=== LISTED RECORDS ===

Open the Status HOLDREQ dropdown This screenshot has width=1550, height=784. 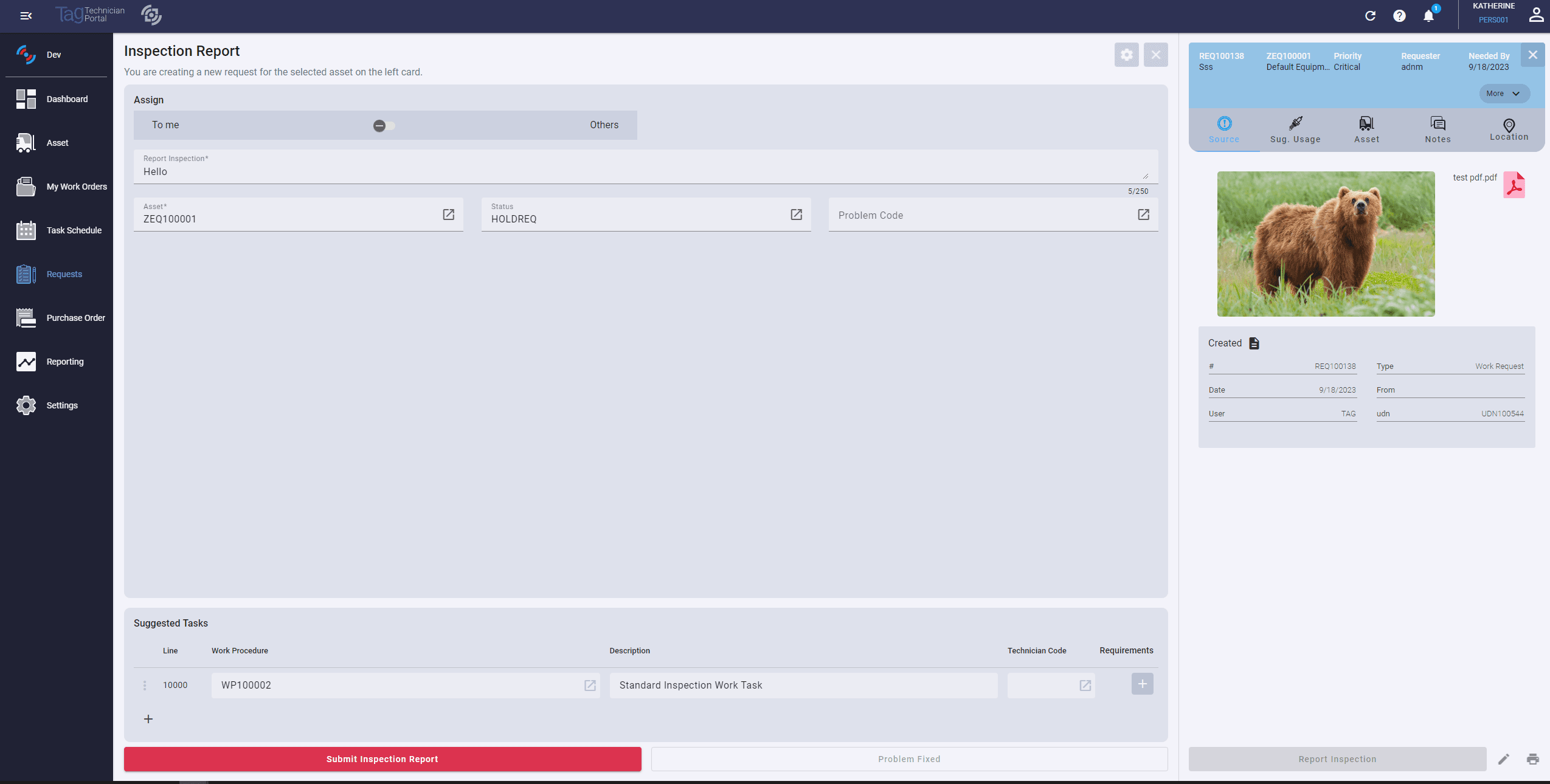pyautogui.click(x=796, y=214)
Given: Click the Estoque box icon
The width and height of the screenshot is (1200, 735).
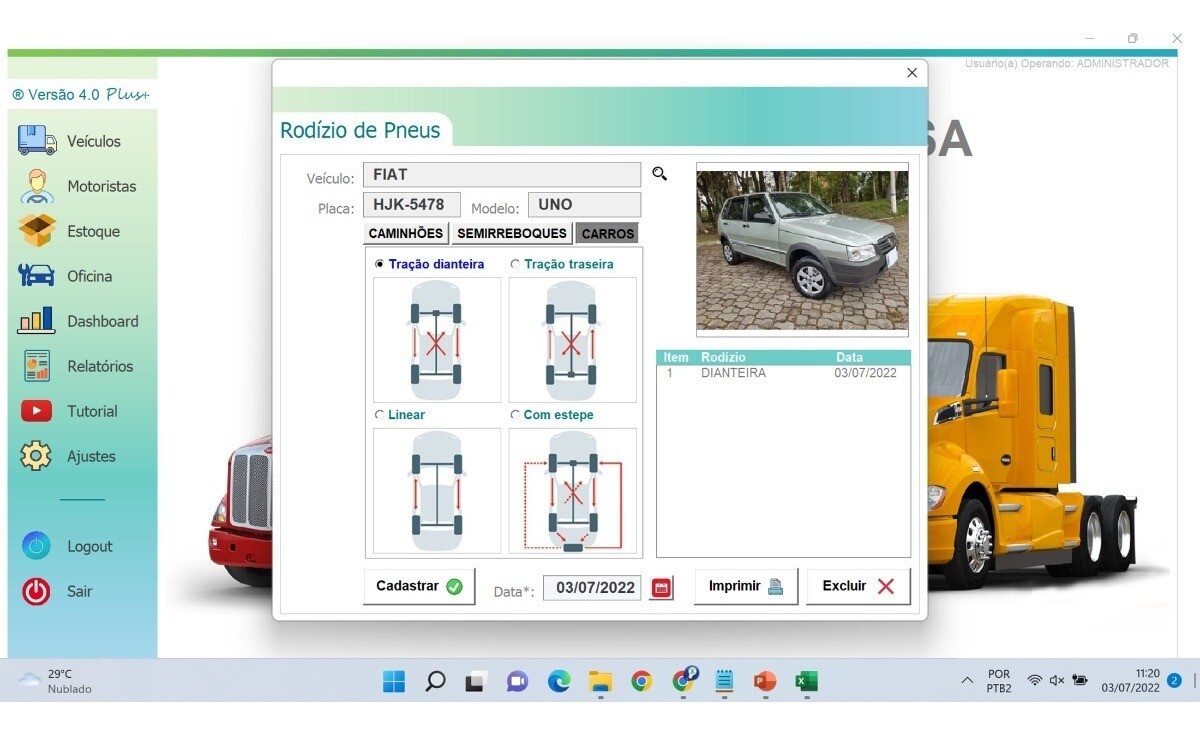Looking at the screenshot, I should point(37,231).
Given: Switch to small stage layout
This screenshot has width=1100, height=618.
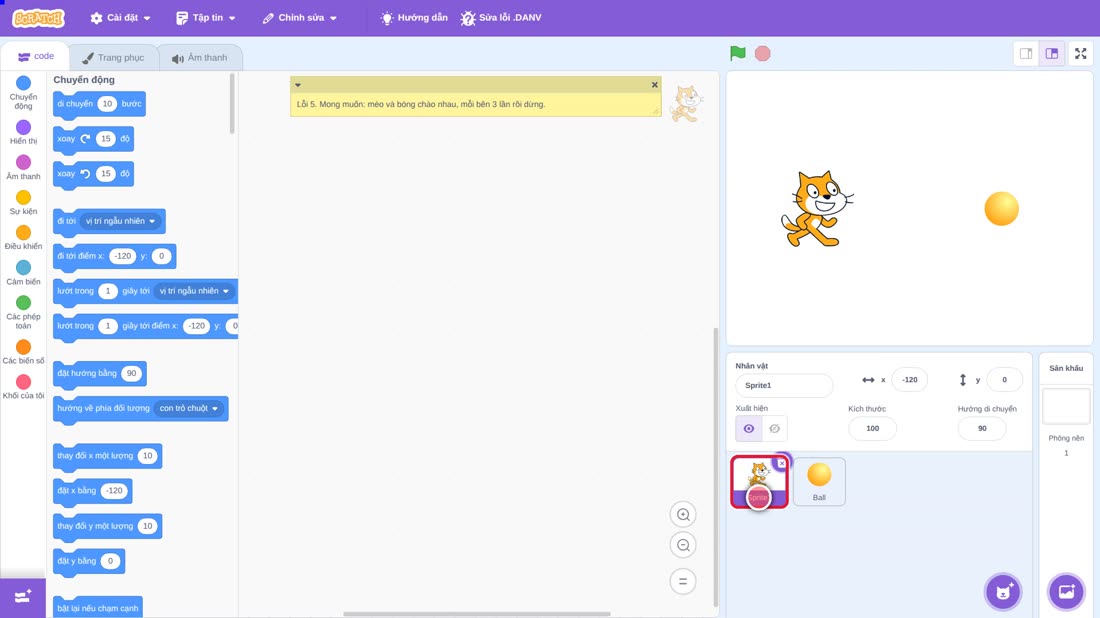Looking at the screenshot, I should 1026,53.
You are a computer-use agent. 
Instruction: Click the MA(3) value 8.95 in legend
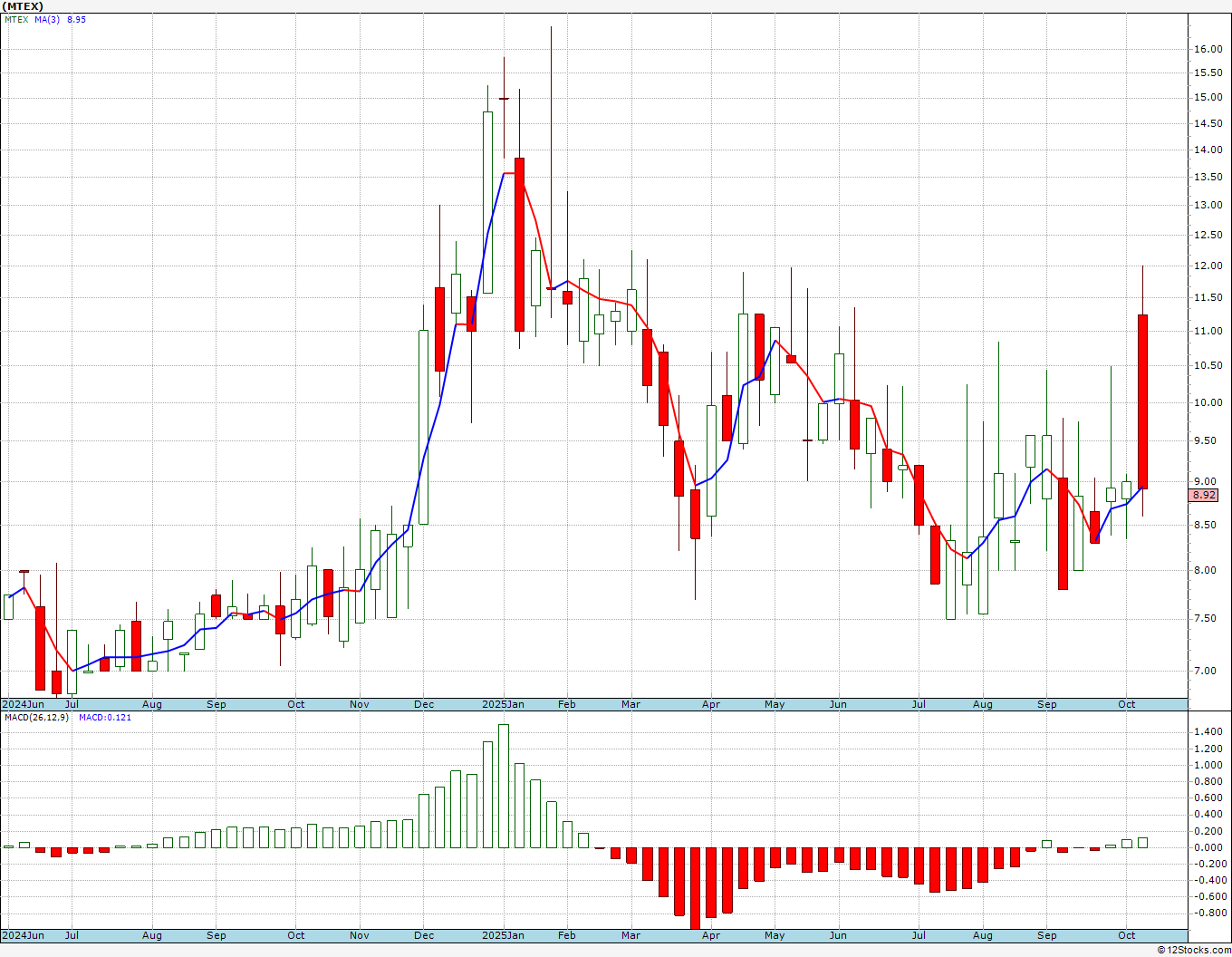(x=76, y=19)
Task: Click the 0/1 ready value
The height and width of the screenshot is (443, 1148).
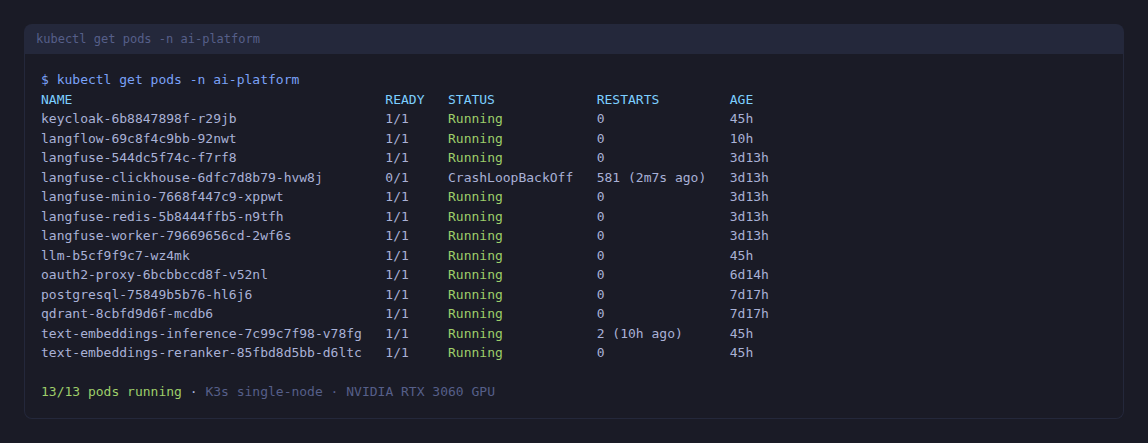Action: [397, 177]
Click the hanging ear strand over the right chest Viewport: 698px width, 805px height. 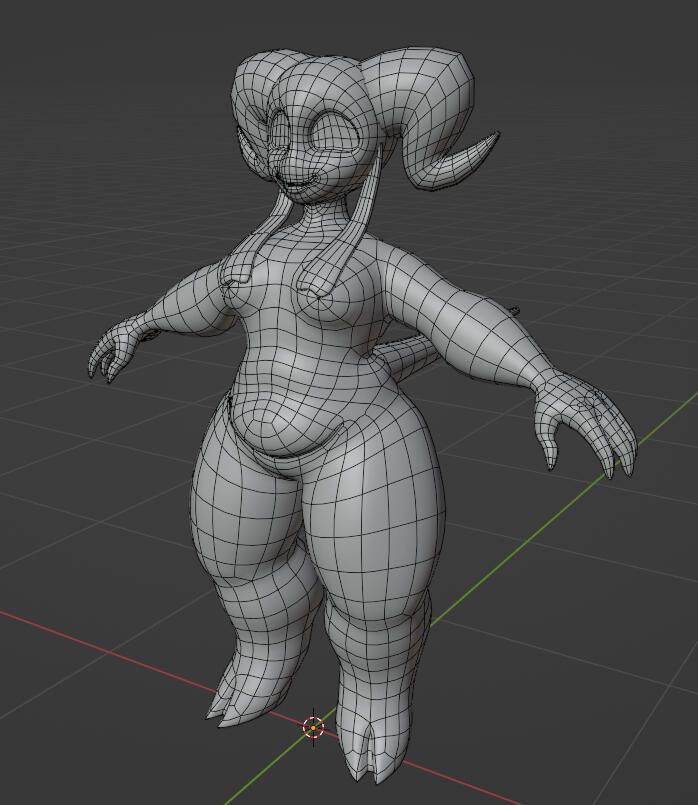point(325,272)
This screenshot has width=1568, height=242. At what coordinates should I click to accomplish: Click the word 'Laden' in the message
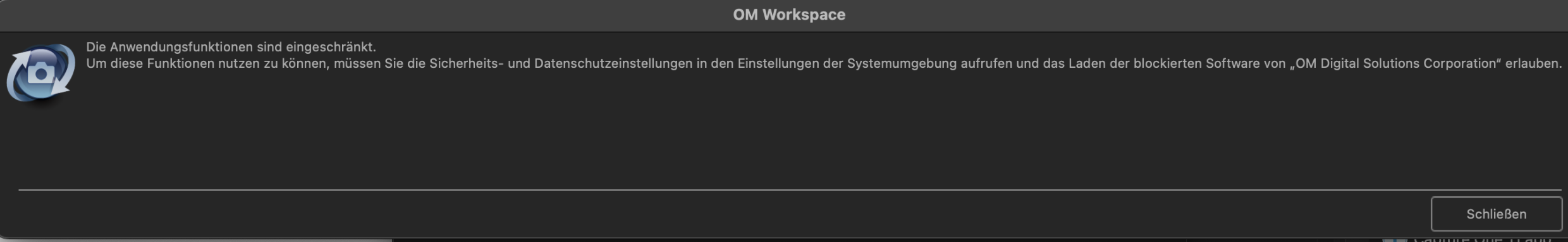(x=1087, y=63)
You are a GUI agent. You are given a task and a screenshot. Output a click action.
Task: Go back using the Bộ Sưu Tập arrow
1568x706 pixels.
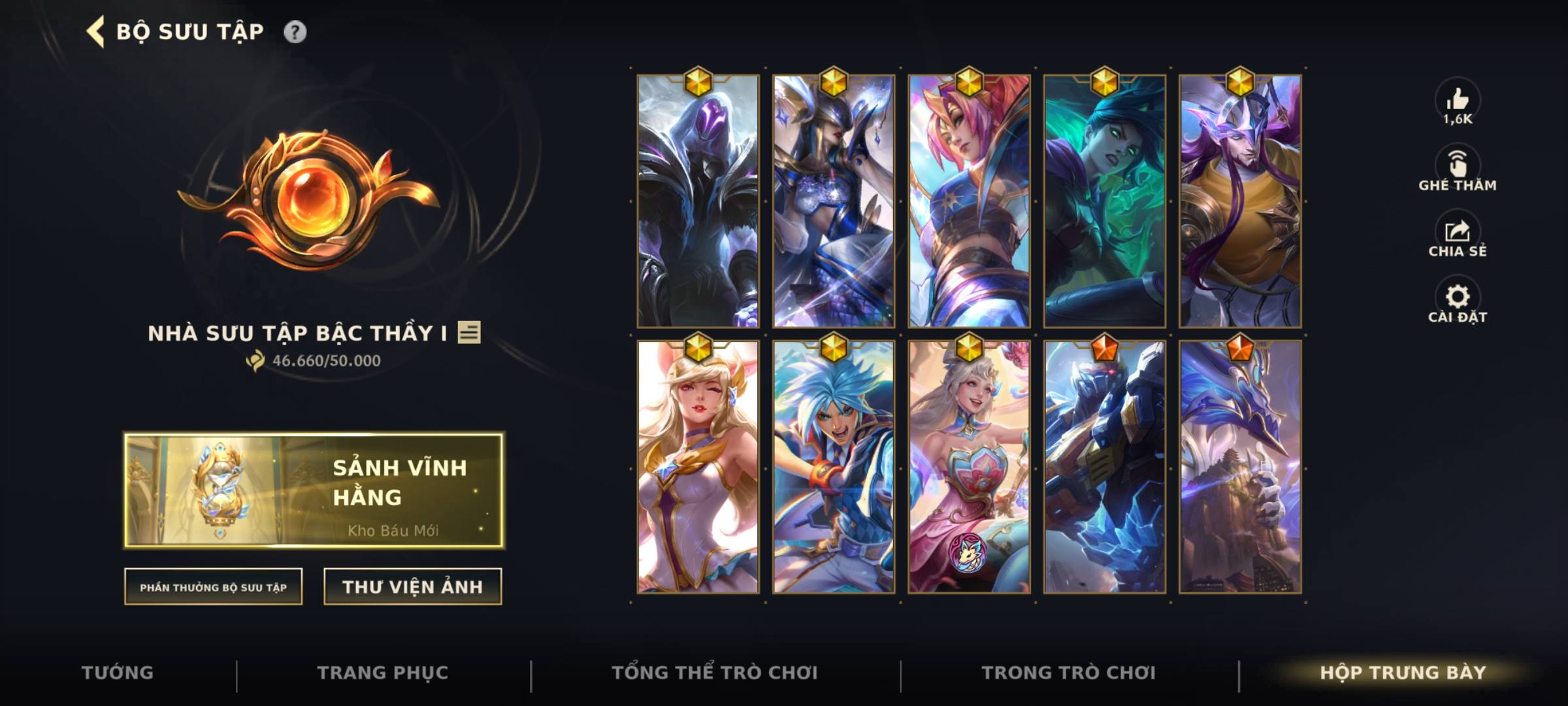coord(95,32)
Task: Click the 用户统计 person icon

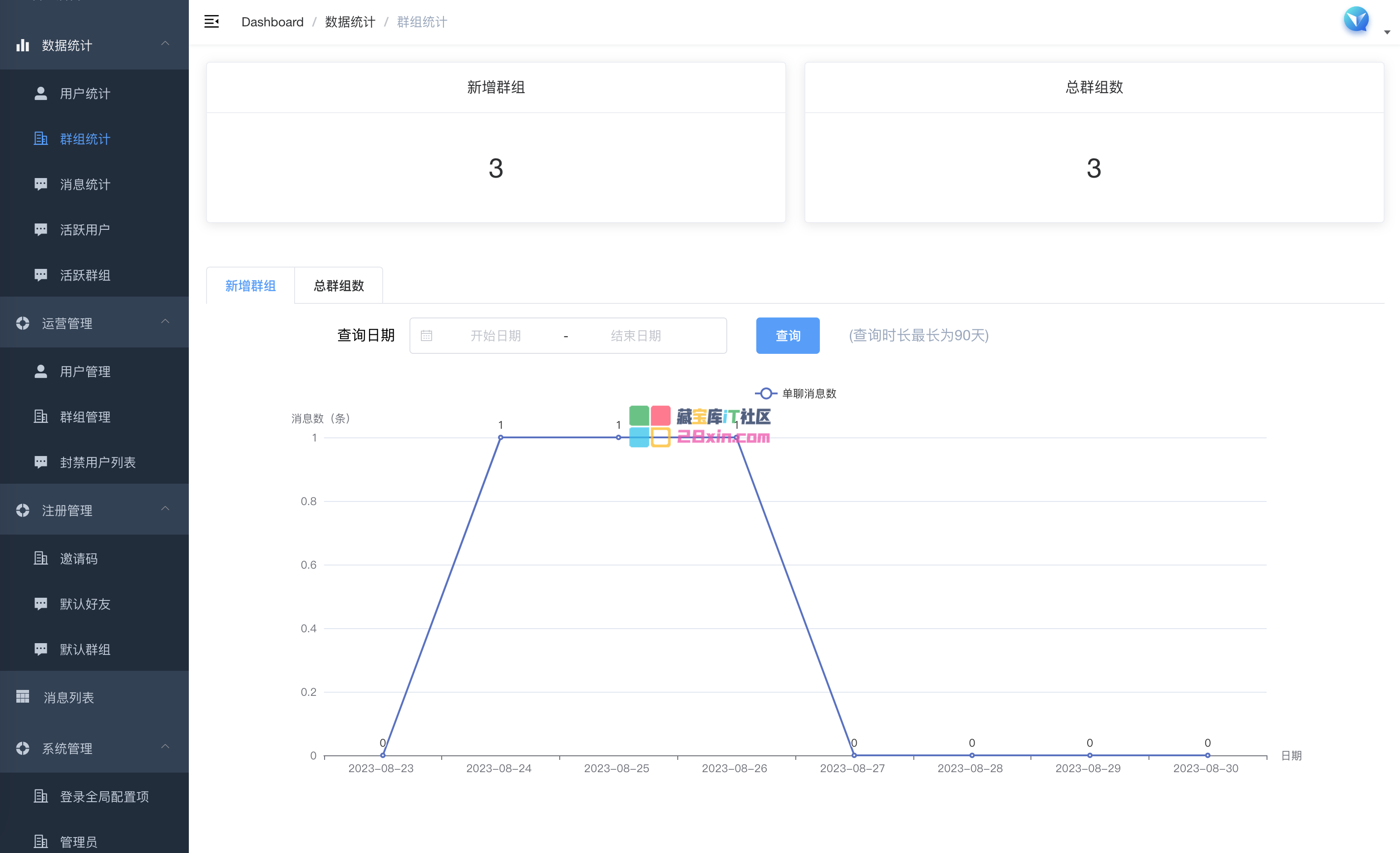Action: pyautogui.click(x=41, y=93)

===

Return the rows exactly as they appear, beginning with the line that contains "This screenshot has width=1568, height=242." and continuing to the end of the rows. Leave out the pictures.

* _TASK SOLUTION_
This screenshot has width=1568, height=242. At what coordinates should I click to accomplish: Click the word 'Laden' in the message
(x=1087, y=63)
You are a GUI agent. You are given a task and a screenshot. Output a click action.
Task: Go back using the Bộ Sưu Tập arrow
1568x706 pixels.
coord(95,32)
Task: Click the 用户统计 person icon

Action: pyautogui.click(x=41, y=93)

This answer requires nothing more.